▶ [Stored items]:
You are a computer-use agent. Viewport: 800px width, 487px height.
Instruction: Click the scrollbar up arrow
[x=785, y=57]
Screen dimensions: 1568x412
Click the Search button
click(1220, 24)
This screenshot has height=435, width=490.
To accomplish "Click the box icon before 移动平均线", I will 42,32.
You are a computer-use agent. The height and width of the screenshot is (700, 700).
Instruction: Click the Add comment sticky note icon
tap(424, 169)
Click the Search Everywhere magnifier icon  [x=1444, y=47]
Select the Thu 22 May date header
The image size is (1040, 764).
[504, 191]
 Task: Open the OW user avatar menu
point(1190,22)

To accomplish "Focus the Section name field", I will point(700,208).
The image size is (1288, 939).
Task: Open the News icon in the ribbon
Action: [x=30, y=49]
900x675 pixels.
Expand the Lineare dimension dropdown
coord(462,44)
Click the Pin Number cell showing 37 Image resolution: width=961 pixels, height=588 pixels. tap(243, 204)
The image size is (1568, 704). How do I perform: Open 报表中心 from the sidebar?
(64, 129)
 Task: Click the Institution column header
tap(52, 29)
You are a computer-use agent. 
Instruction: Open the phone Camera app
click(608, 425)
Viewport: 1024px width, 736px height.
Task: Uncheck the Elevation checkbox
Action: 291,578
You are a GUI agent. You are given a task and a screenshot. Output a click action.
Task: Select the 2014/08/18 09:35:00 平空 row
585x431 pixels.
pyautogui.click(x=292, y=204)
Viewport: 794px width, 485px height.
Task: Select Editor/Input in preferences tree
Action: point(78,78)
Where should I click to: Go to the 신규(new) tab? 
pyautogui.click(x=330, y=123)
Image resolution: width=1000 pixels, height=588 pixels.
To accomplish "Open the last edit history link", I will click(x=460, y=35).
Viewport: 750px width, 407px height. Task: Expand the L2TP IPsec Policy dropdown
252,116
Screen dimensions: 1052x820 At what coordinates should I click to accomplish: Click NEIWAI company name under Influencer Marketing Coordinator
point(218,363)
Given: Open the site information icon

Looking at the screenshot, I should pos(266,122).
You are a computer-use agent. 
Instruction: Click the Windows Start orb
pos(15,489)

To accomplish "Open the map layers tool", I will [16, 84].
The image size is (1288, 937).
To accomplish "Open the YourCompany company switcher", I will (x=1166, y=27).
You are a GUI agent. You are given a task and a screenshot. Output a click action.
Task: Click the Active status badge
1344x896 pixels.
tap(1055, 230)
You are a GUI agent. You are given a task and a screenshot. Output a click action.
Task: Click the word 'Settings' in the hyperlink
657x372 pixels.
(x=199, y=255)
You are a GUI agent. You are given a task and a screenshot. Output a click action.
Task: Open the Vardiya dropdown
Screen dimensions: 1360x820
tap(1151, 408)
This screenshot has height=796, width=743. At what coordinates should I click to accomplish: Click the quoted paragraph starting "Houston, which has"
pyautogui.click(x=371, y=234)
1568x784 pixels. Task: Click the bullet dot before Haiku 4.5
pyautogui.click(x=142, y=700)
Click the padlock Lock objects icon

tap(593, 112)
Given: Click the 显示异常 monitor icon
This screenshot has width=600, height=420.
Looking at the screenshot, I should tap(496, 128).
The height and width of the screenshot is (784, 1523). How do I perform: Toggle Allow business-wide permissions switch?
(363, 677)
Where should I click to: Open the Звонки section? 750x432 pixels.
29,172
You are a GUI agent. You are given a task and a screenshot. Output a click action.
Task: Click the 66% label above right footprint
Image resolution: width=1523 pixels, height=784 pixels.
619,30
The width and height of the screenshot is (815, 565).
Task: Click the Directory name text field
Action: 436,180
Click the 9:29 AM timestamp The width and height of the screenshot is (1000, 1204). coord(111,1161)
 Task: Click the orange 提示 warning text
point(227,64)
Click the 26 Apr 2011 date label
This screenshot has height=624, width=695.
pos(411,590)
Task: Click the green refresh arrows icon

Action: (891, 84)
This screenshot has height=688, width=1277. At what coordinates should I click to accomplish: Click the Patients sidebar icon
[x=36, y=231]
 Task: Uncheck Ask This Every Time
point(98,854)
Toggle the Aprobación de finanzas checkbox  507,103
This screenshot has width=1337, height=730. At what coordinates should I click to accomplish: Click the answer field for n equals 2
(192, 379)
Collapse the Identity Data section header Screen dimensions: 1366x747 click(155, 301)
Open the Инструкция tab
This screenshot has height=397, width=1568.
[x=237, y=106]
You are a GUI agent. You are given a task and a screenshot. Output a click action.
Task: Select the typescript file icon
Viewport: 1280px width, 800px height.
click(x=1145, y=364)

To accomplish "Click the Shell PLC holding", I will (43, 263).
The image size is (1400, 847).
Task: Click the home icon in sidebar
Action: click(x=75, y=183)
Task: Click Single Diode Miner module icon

▶ [Assignment]:
Output every record above exactly as it appears.

▶ [Response to this exercise]:
You are a computer-use agent. Viewport: 800px width, 487px height.
Instruction: Click the scrollbar up arrow
[x=785, y=57]
Screen dimensions: 1568x412
Click the Search button
click(1220, 24)
This screenshot has height=435, width=490.
To accomplish "Click the box icon before 移动平均线", I will 42,32.
You are a computer-use agent. The height and width of the screenshot is (700, 700).
Instruction: Click the Add comment sticky note icon
tap(424, 169)
Click the Search Everywhere magnifier icon  [x=1444, y=47]
Select the Thu 22 May date header
The image size is (1040, 764).
[504, 191]
 Task: Open the OW user avatar menu
point(1190,22)

To accomplish "Focus the Section name field", I will point(700,208).
The image size is (1288, 939).
Task: Open the News icon in the ribbon
Action: [x=30, y=49]
900x675 pixels.
Expand the Lineare dimension dropdown
coord(462,44)
Click the Pin Number cell showing 37 Image resolution: width=961 pixels, height=588 pixels. tap(243, 204)
The image size is (1568, 704). How do I perform: Open 报表中心 from the sidebar?
(64, 129)
 Task: Click the Institution column header
tap(52, 29)
You are a computer-use agent. 
Instruction: Open the phone Camera app
click(608, 425)
Viewport: 1024px width, 736px height.
Task: Uncheck the Elevation checkbox
Action: 291,578
You are a GUI agent. You are given a task and a screenshot. Output a click action.
Task: Select the 2014/08/18 09:35:00 平空 row
585x431 pixels.
pyautogui.click(x=292, y=204)
Viewport: 794px width, 485px height.
Task: Select Editor/Input in preferences tree
Action: point(78,78)
Where should I click to: Go to the 신규(new) tab? 
pyautogui.click(x=330, y=123)
Image resolution: width=1000 pixels, height=588 pixels.
To accomplish "Open the last edit history link", I will click(x=460, y=35).
Viewport: 750px width, 407px height. Task: Expand the L2TP IPsec Policy dropdown
252,116
Screen dimensions: 1052x820 At what coordinates should I click to accomplish: Click NEIWAI company name under Influencer Marketing Coordinator
point(218,363)
Given: Open the site information icon

Looking at the screenshot, I should pos(266,122).
You are a computer-use agent. 
Instruction: Click the Windows Start orb
pos(15,489)

To accomplish "Open the map layers tool", I will [16, 84].
The image size is (1288, 937).
To accomplish "Open the YourCompany company switcher", I will (x=1166, y=27).
You are a GUI agent. You are given a task and a screenshot. Output a click action.
Task: Click the Active status badge
1344x896 pixels.
tap(1055, 230)
You are a GUI agent. You are given a task and a screenshot. Output a click action.
Task: Click the word 'Settings' in the hyperlink
657x372 pixels.
(x=199, y=255)
You are a GUI agent. You are given a task and a screenshot. Output a click action.
Task: Open the Vardiya dropdown
Screen dimensions: 1360x820
tap(1151, 408)
This screenshot has height=796, width=743. At what coordinates should I click to accomplish: Click the quoted paragraph starting "Houston, which has"
pyautogui.click(x=371, y=234)
1568x784 pixels. Task: Click the bullet dot before Haiku 4.5
pyautogui.click(x=142, y=700)
Click the padlock Lock objects icon

tap(593, 112)
Given: Click the 显示异常 monitor icon
This screenshot has width=600, height=420.
Looking at the screenshot, I should tap(496, 128).
The height and width of the screenshot is (784, 1523). How do I perform: Toggle Allow business-wide permissions switch?
(363, 677)
Where should I click to: Open the Звонки section? 750x432 pixels.
29,172
You are a GUI agent. You are given a task and a screenshot. Output a click action.
Task: Click the 66% label above right footprint
Image resolution: width=1523 pixels, height=784 pixels.
619,30
The width and height of the screenshot is (815, 565).
Task: Click the Directory name text field
Action: 436,180
Click the 9:29 AM timestamp The width and height of the screenshot is (1000, 1204). coord(111,1161)
 Task: Click the orange 提示 warning text
point(227,64)
Click the 26 Apr 2011 date label
This screenshot has height=624, width=695.
pos(411,590)
Task: Click the green refresh arrows icon

Action: (891, 84)
This screenshot has height=688, width=1277. At what coordinates should I click to accomplish: Click the Patients sidebar icon
[x=36, y=231]
 Task: Uncheck Ask This Every Time
point(98,854)
Toggle the Aprobación de finanzas checkbox  507,103
This screenshot has width=1337, height=730. At what coordinates should I click to accomplish: Click the answer field for n equals 2
(192, 379)
Collapse the Identity Data section header Screen dimensions: 1366x747 click(155, 301)
Open the Инструкция tab
This screenshot has height=397, width=1568.
[x=237, y=106]
You are a GUI agent. You are given a task and a screenshot. Output a click action.
Task: Select the typescript file icon
Viewport: 1280px width, 800px height.
click(x=1145, y=364)

To accomplish "Click the Shell PLC holding", I will (43, 263).
The image size is (1400, 847).
Task: Click the home icon in sidebar
Action: click(x=75, y=183)
Task: Click Single Diode Miner module icon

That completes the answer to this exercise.